The discipline of haute couture in Paris boasts the highest embodiment of craftsmanship in fashion. The exclusive couture houses see to it that the finest and priciest silks, wools, and chiffons are woven into elaborate fantasies for their most illustrious clientele. But far from the City of Light, the overlooked countries of Latin America have yet to make their mark in the fashion industry. At Givenchy’s Fall 2008 Couture show, Riccardo Tisci took us by surprise in trading European society muses to excavate the luxury of ancient Peruvian royalty. Likewise at the MET, special exhibition Radiance from the Rainforest: Featherwork in Ancient Peru eclipses its neighboring European Sculptures with a display of perhaps the finest featherwork in existence.
At the MET exhibit, great craftsmanship of the Incas zeroes in on featherwork from the 7th to 16th centuries.

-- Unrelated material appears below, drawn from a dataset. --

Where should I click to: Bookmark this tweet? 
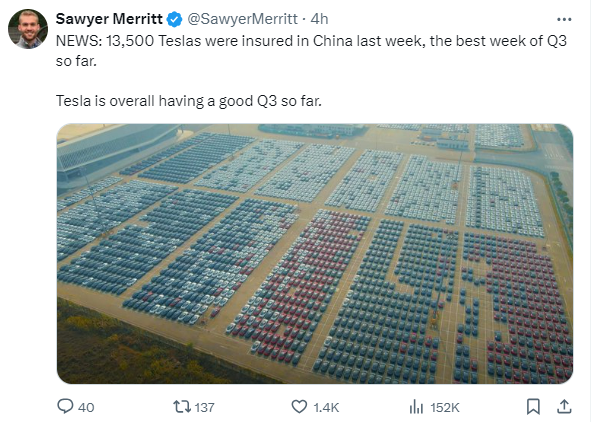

Feathers were greatly valued for their “magnificent color and silken texture.” In a selective process, less than 2% of all bird species were used. Giant tabards hang like tapestries in geometric patterns and colors that reflect macaws and parrots, not excluding the brown and whites visible in Tisci’s folkloric ponchos. At a time when royalty glorified barbarism, it is no surprise that the clothing was large, heavy, and built as protective armor. Yet the true craftsmanship shows in the Inca’s manipulation of such a delicate and precious material. "The gloss, splendor, and sheen of this feather cloth is of such exceptional beauty that it must be seen to be appreciated,” wrote Europeans who arrived in Peru in the early 16th century. Amid the 70 pieces on display are also crowns, ceremonial headdresses, and neckpieces.

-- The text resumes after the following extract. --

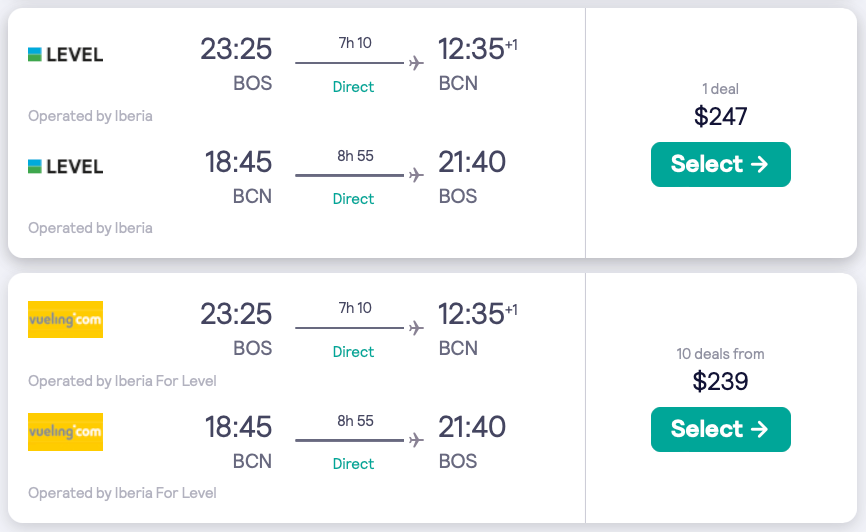Click the $247 price
The image size is (866, 532).
click(720, 117)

With the current spotlight on Latin America it’s natural to review today’s concept of luxury. Whereas a luxury fashion brand manifests a romantic idea with boundless imagination to an exclusive patron, it tries to recycle and thus eternalize itself. What Tisci did, despite adding signature black leather and lace of Givenchy, is throw the luxury consumer from her comfort zone and suggest that more powerful and timeless than a brand is the transfiguration upon its use. The marvelous feather garments, long before couture and capitalism, transformed Latin American Indians into Kings and Queens of the highest wealth and status of their time. Latin America has a lot of catching up to the world of luxury to do, but in all its rawness there is certainly something to be learned from the accessibility of a garment so finely built.